QUOTED PASSAGE:

==================================================

The company, founded in 2010, sees itself in the tradition of the clarinet manufacture founded on 2 September 1936 by Friedrich Arthur Uebel (1888–1963) in 1936 in Markneukirchen.
The latter was the son of the woodwind instrument maker Friedrich Gustav Uebel (1855-1915) and had learned the craft of clarinet making in his father's workshop. In 1911, he completed a traineeship with the clarinetist and clarinet maker Oskar Oehler (1858-1936) in Berlin, with whom he worked closely until Oehler's death on 1 October 1936, which meant that he was able to take over Oehler's customer base. He built high-quality instruments for professional clarinettists in addition to cheaper models. Although the main focus was on building Oehler clarinets, the company also made Boehm and Reform Boehm clarinets. He had already registered the trademark FAU in 1936.

In 1984, the factory was nationalised and merged with other wind instrument manufacturer. After the Peaceful Revolution, the company was privatised in 1990 and the production of Uebel clarinets continued as a dependent part of the business. In 2005, for economic reasons, the production of Uebel clarinets in Markneukirchen was discontinued.

==================================================

WHAT THIS EXERCISE ASKS:
(1) In the passage on Uebel clarinets, in what year did Friedrich Arthur Uebel register the FAU trademark?
(2) Using the passage on Uebel clarinets, explain how Friedrich Arthur Uebel came to take over Oskar Oehler's customer base.
(3) Return the part of the passage on Uebel clarinets between "In 1984, the" and "Markneukirchen was discontinued.", inclusive.

Stored records:
==================================================

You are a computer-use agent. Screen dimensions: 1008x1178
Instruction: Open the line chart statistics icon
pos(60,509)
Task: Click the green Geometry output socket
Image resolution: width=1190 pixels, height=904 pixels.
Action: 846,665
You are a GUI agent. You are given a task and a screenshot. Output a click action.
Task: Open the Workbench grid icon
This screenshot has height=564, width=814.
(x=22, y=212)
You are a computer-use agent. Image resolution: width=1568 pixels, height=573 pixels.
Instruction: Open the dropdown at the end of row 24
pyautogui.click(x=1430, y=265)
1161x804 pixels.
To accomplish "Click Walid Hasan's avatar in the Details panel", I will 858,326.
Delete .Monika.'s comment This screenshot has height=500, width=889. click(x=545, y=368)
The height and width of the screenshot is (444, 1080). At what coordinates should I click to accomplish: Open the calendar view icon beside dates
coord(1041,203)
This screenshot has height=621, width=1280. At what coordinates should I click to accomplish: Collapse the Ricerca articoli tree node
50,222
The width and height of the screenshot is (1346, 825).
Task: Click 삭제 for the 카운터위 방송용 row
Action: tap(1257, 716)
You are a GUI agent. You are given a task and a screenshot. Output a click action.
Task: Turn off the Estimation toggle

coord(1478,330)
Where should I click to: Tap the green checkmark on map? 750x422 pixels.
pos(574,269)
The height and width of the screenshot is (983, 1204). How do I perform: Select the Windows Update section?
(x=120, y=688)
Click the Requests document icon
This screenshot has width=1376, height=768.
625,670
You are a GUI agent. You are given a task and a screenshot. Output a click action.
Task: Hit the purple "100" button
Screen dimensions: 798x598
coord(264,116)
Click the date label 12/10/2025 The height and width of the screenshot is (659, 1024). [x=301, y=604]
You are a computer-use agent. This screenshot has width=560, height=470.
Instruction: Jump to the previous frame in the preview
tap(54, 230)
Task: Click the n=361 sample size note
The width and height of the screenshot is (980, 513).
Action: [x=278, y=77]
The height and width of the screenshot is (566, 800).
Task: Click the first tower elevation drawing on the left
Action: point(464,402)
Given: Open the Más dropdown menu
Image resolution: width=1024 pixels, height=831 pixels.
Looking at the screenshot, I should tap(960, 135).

==================================================

RESULTS FOR EACH TASK:
(1) He registered the FAU trademark in 1936.

(2) Uebel trained with Oehler in Berlin in 1911 and worked closely with him from then on. That partnership lasted until Oehler's death on 1 October 1936, which allowed Uebel to take over Oehler's customer base.

(3)
In 1984, the factory was nationalised and merged with other wind instrument manufacturer. After the Peaceful Revolution, the company was privatised in 1990 and the production of Uebel clarinets continued as a dependent part of the business. In 2005, for economic reasons, the production of Uebel clarinets in Markneukirchen was discontinued.